----- RECORDS FOR PROCESSING -----

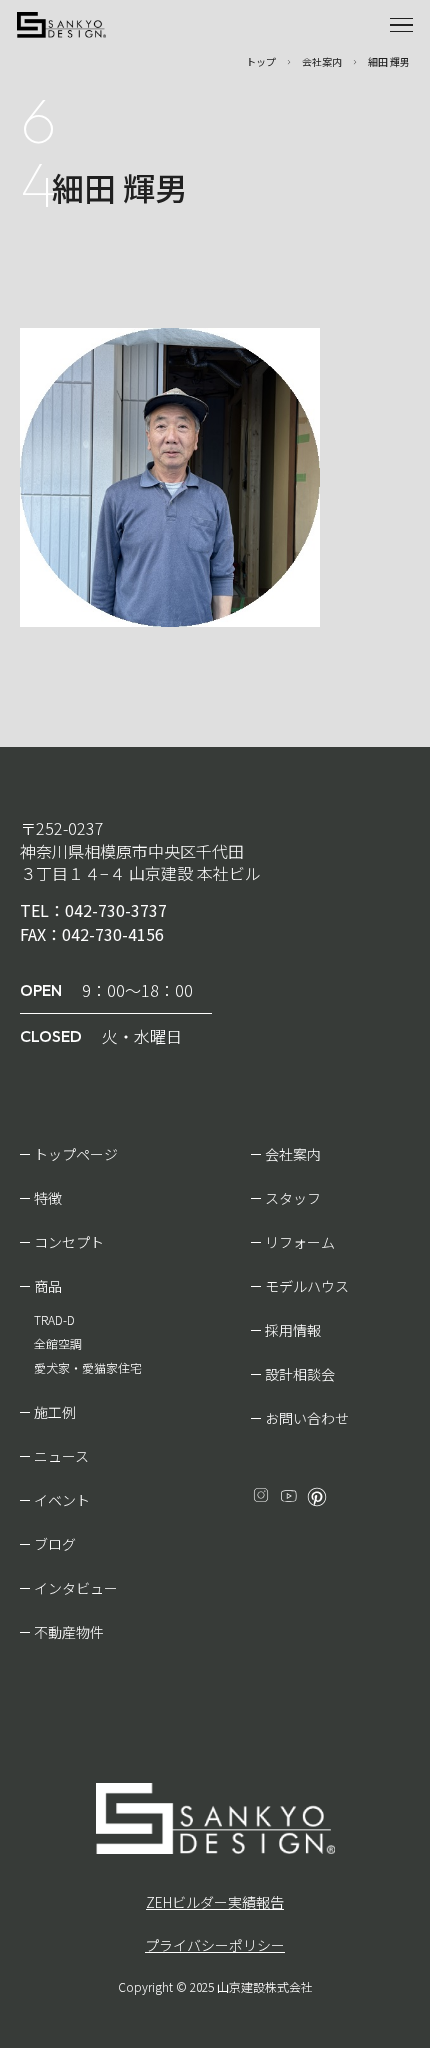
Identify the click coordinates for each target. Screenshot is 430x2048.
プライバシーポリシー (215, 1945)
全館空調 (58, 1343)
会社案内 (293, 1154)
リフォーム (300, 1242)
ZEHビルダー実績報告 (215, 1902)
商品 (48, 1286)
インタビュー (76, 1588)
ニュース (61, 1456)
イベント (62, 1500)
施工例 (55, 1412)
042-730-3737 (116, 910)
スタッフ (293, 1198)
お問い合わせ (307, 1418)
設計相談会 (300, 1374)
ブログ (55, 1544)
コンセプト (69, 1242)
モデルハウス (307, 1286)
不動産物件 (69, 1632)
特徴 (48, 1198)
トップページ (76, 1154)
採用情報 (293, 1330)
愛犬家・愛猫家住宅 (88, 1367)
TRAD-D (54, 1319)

-----

> PROBLEM TO WORK ON
Could you please write out the entries exactly as they are, with every picture left out?

> ANSWER SPACE
Identify the click coordinates for each target. Screenshot is 430x2048.
プライバシーポリシー (215, 1945)
全館空調 (58, 1343)
会社案内 (293, 1154)
リフォーム (300, 1242)
ZEHビルダー実績報告 (215, 1902)
商品 (48, 1286)
インタビュー (76, 1588)
ニュース (61, 1456)
イベント (62, 1500)
施工例 (55, 1412)
042-730-3737 (116, 910)
スタッフ (293, 1198)
お問い合わせ (307, 1418)
設計相談会 (300, 1374)
ブログ (55, 1544)
コンセプト (69, 1242)
モデルハウス (307, 1286)
不動産物件 (69, 1632)
特徴 (48, 1198)
トップページ (76, 1154)
採用情報 (293, 1330)
愛犬家・愛猫家住宅 (88, 1367)
TRAD-D (54, 1319)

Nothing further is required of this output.